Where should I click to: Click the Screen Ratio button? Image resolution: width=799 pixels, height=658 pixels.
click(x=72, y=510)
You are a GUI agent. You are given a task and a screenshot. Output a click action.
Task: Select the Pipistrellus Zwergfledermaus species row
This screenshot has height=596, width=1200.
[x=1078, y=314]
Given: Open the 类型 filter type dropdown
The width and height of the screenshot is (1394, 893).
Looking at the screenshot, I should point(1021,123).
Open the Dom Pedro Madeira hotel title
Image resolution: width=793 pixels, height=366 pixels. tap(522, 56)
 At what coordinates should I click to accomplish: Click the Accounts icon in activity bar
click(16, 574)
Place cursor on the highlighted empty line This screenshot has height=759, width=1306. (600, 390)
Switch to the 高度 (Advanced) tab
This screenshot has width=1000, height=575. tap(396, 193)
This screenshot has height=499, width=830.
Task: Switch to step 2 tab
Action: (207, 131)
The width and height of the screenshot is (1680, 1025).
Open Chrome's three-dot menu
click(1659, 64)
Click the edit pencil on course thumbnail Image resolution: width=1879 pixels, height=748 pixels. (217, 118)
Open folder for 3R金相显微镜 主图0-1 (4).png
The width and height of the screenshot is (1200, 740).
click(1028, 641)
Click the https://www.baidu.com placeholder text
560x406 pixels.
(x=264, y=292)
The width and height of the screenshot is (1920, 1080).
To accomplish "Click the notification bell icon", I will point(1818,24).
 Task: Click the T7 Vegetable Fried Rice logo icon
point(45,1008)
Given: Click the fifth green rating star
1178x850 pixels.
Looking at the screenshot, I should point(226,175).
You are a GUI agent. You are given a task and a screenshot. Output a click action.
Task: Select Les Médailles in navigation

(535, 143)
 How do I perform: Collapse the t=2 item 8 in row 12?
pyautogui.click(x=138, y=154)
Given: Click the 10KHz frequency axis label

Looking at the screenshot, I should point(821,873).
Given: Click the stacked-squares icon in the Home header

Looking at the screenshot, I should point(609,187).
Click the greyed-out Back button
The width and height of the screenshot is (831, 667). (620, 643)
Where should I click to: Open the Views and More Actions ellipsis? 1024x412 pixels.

- - - - -

### Work instruction
All the lines above should be written out once more, exactly.

### Answer box
Where should I click to: Click the Screen Ratio button? Image resolution: width=799 pixels, height=658 pixels.
click(x=72, y=510)
You are a GUI agent. You are given a task and a screenshot. Output a click action.
Task: Select the Pipistrellus Zwergfledermaus species row
This screenshot has height=596, width=1200.
[x=1078, y=314]
Given: Open the 类型 filter type dropdown
The width and height of the screenshot is (1394, 893).
Looking at the screenshot, I should point(1021,123).
Open the Dom Pedro Madeira hotel title
Image resolution: width=793 pixels, height=366 pixels. tap(522, 56)
 At what coordinates should I click to accomplish: Click the Accounts icon in activity bar
click(16, 574)
Place cursor on the highlighted empty line This screenshot has height=759, width=1306. (600, 390)
Switch to the 高度 (Advanced) tab
This screenshot has width=1000, height=575. tap(396, 193)
This screenshot has height=499, width=830.
Task: Switch to step 2 tab
Action: (207, 131)
The width and height of the screenshot is (1680, 1025).
Open Chrome's three-dot menu
click(1659, 64)
Click the edit pencil on course thumbnail Image resolution: width=1879 pixels, height=748 pixels. (217, 118)
Open folder for 3R金相显微镜 主图0-1 (4).png
The width and height of the screenshot is (1200, 740).
click(1028, 641)
Click the https://www.baidu.com placeholder text
560x406 pixels.
(x=264, y=292)
The width and height of the screenshot is (1920, 1080).
To accomplish "Click the notification bell icon", I will point(1818,24).
 Task: Click the T7 Vegetable Fried Rice logo icon
point(45,1008)
Given: Click the fifth green rating star
1178x850 pixels.
Looking at the screenshot, I should point(226,175).
You are a GUI agent. You are given a task and a screenshot. Output a click action.
Task: Select Les Médailles in navigation

(535, 143)
 How do I perform: Collapse the t=2 item 8 in row 12?
pyautogui.click(x=138, y=154)
Given: Click the 10KHz frequency axis label

Looking at the screenshot, I should point(821,873).
Given: Click the stacked-squares icon in the Home header

Looking at the screenshot, I should point(609,187).
Click the greyed-out Back button
The width and height of the screenshot is (831, 667). (620, 643)
Where should I click to: Open the Views and More Actions ellipsis? 1024x412 pixels.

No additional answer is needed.